▶ **What you will do**
Begin at the top of the records and copy each line exactly. The line containing "has height=1014, width=1566." is the last one to include.

[[ Extracted material, beginning ]]

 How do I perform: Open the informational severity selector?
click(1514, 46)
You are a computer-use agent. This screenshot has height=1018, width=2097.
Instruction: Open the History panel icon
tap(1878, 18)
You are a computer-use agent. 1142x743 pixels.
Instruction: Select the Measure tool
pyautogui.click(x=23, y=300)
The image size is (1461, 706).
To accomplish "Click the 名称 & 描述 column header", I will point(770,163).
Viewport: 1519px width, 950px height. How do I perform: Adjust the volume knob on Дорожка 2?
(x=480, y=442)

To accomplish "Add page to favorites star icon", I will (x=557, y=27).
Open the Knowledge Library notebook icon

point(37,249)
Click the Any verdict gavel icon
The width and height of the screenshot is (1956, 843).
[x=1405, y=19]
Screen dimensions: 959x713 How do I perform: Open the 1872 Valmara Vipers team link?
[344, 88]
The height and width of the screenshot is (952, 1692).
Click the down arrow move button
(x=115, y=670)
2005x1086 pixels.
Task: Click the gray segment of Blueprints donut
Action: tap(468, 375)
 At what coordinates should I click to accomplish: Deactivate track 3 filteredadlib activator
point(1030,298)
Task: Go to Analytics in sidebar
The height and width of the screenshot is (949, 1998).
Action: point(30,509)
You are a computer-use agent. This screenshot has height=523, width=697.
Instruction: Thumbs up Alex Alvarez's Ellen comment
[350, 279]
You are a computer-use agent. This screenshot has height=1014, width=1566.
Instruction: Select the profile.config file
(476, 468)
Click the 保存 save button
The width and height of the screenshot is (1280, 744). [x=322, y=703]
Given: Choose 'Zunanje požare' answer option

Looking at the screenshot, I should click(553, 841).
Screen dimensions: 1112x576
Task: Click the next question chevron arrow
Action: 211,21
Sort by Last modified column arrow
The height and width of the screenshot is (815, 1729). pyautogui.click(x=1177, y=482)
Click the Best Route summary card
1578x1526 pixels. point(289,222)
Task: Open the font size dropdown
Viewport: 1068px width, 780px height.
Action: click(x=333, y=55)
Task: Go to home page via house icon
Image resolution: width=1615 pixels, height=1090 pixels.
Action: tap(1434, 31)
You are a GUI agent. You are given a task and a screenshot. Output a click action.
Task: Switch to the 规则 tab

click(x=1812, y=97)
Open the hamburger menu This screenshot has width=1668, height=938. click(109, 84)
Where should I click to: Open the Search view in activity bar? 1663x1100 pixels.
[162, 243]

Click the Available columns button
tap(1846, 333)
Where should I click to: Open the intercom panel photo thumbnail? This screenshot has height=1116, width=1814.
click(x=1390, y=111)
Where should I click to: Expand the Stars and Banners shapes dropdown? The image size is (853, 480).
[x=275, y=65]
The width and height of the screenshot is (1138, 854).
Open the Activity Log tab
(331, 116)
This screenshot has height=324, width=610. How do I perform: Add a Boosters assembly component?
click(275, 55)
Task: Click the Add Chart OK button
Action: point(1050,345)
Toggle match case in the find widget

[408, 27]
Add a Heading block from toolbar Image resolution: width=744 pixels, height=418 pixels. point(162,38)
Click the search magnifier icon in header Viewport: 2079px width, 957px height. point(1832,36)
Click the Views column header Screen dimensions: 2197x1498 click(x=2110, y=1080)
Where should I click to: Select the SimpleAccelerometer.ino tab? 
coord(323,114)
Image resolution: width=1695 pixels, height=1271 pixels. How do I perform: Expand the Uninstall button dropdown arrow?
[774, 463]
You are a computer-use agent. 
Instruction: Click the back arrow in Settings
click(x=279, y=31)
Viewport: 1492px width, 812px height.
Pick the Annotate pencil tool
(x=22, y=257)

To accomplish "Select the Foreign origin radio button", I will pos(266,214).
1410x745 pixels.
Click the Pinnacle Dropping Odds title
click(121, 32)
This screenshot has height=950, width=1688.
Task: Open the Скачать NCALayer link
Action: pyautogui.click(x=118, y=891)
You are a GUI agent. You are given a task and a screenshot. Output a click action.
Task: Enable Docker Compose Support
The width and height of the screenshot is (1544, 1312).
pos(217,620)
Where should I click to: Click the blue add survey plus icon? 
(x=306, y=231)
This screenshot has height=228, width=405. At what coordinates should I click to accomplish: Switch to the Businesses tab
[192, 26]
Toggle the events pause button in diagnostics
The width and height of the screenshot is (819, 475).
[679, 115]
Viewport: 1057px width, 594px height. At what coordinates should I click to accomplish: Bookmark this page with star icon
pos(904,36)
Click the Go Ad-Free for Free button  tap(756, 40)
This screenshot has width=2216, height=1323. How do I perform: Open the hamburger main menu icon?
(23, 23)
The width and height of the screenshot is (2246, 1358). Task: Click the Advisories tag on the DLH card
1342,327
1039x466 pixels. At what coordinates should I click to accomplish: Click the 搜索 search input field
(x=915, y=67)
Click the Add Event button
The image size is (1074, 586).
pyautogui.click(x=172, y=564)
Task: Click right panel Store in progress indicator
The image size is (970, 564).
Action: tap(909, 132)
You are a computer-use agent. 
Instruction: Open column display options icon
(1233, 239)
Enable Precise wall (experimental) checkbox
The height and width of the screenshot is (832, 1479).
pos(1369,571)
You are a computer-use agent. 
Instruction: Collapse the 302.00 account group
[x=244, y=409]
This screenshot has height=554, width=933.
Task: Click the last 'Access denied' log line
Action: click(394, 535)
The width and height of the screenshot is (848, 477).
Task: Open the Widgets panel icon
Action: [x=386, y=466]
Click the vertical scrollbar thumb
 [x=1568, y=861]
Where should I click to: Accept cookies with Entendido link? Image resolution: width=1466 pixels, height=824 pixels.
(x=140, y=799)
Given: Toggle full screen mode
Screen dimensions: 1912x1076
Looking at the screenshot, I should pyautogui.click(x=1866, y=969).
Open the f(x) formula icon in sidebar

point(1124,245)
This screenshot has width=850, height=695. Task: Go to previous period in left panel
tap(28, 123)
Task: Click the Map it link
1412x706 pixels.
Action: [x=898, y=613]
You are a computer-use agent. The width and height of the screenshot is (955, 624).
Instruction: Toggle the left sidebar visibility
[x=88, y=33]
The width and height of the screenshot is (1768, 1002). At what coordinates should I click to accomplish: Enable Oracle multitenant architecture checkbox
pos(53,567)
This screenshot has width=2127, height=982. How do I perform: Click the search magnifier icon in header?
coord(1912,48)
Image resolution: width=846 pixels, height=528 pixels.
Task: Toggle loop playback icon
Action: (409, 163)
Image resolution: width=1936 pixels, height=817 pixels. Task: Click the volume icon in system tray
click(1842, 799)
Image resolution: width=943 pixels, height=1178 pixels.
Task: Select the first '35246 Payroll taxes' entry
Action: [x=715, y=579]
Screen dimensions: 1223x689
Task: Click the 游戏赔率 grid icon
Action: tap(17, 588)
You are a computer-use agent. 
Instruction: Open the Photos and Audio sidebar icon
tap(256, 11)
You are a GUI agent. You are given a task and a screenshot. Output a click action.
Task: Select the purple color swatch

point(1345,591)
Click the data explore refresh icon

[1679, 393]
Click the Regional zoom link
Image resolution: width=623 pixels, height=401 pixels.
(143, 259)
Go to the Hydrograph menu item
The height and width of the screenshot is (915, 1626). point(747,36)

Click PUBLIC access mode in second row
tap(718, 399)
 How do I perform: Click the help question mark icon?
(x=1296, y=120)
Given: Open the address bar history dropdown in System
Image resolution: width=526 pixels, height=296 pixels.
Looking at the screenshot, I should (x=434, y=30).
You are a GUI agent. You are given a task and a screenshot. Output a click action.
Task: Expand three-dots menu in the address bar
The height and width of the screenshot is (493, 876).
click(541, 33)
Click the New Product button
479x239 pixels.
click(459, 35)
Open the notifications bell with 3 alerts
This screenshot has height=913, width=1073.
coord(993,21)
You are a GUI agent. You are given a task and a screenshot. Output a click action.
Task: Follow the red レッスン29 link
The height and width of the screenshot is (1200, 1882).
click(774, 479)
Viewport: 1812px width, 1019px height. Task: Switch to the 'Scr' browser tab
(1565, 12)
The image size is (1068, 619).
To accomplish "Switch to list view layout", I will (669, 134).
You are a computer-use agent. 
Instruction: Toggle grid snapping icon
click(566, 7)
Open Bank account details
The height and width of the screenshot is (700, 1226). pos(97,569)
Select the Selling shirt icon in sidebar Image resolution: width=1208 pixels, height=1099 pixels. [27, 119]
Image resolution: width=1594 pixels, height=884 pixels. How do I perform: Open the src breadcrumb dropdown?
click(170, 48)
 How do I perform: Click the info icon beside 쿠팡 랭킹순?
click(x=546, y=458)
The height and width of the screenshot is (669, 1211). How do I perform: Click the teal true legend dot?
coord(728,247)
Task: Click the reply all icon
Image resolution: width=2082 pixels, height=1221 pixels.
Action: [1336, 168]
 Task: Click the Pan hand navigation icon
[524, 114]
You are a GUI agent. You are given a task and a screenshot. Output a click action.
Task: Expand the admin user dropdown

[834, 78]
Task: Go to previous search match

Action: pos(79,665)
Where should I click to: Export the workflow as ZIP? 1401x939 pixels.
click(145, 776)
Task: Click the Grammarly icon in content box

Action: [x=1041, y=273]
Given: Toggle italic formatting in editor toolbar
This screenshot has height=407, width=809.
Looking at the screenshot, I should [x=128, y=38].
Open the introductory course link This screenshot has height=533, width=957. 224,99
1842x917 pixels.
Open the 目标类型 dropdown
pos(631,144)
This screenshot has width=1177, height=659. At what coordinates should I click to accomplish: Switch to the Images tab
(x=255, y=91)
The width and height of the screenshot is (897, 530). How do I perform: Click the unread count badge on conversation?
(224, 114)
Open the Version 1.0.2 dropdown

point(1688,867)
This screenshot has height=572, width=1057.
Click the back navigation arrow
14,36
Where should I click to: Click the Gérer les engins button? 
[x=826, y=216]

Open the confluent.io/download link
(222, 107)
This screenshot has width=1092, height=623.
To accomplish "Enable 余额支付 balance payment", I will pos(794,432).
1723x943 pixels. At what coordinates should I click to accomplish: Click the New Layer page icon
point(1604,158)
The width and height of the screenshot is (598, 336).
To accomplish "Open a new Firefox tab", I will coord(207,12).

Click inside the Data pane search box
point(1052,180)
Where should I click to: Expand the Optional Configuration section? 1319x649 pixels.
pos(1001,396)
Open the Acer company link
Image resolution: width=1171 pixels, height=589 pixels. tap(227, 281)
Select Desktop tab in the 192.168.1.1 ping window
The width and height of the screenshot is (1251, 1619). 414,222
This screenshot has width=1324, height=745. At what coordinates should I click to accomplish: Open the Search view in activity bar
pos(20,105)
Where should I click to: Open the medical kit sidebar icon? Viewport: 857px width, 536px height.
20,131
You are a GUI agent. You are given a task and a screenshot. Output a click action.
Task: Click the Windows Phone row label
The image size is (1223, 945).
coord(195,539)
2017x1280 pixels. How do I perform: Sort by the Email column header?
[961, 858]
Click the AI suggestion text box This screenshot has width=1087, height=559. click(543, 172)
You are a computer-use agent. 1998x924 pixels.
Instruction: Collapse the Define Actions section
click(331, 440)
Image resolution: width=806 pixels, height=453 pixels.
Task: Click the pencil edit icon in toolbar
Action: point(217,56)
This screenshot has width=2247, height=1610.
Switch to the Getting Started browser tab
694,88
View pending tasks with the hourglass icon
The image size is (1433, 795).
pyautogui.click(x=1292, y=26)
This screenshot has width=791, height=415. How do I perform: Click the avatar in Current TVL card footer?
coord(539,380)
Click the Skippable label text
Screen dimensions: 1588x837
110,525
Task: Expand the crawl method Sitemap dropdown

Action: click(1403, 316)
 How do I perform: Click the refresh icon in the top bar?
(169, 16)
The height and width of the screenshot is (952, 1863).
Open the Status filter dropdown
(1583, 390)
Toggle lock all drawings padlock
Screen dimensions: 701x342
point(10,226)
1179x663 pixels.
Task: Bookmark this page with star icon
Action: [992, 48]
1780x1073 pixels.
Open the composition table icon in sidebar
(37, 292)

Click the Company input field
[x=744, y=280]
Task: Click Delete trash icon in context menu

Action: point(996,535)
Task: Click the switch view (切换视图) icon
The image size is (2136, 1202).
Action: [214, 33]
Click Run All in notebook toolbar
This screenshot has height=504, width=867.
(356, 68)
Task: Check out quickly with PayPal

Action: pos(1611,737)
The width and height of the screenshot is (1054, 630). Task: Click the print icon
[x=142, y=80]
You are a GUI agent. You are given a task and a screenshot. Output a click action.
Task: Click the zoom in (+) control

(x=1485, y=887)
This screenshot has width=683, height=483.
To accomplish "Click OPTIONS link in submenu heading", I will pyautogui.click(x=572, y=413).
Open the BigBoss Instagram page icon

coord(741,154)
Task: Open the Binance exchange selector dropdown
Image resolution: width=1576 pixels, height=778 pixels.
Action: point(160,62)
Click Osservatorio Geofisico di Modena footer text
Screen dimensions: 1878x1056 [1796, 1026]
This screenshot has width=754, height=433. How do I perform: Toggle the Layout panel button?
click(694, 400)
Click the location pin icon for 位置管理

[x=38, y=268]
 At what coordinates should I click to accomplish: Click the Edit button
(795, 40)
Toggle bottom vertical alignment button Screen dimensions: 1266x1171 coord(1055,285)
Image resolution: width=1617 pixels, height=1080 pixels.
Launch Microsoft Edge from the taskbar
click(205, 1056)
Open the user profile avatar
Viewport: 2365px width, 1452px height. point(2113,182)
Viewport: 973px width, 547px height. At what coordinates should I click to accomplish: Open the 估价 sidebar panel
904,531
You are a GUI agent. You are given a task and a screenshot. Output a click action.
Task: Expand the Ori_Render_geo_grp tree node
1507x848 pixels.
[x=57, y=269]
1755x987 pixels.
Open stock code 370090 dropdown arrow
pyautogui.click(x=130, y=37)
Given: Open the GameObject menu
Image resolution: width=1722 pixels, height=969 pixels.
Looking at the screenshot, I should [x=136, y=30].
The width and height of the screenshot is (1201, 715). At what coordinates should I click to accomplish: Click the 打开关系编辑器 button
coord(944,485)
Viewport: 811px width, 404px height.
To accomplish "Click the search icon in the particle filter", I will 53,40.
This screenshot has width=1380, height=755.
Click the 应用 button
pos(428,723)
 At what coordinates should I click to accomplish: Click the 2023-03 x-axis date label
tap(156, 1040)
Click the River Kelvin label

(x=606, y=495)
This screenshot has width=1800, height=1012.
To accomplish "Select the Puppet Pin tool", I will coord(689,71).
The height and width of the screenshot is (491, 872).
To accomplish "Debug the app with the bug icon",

[[ Extracted material, end ]]

▶ **Finished task**
 How do I perform: Open the informational severity selector?
click(1514, 46)
You are a computer-use agent. This screenshot has height=1018, width=2097.
Instruction: Open the History panel icon
tap(1878, 18)
You are a computer-use agent. 1142x743 pixels.
Instruction: Select the Measure tool
pyautogui.click(x=23, y=300)
The image size is (1461, 706).
To accomplish "Click the 名称 & 描述 column header", I will point(770,163).
Viewport: 1519px width, 950px height. How do I perform: Adjust the volume knob on Дорожка 2?
(x=480, y=442)

To accomplish "Add page to favorites star icon", I will (x=557, y=27).
Open the Knowledge Library notebook icon

point(37,249)
Click the Any verdict gavel icon
The width and height of the screenshot is (1956, 843).
[x=1405, y=19]
Screen dimensions: 959x713 How do I perform: Open the 1872 Valmara Vipers team link?
[344, 88]
The height and width of the screenshot is (952, 1692).
Click the down arrow move button
(x=115, y=670)
2005x1086 pixels.
Task: Click the gray segment of Blueprints donut
Action: tap(468, 375)
 At what coordinates should I click to accomplish: Deactivate track 3 filteredadlib activator
point(1030,298)
Task: Go to Analytics in sidebar
The height and width of the screenshot is (949, 1998).
Action: point(30,509)
You are a computer-use agent. This screenshot has height=523, width=697.
Instruction: Thumbs up Alex Alvarez's Ellen comment
[350, 279]
You are a computer-use agent. This screenshot has height=1014, width=1566.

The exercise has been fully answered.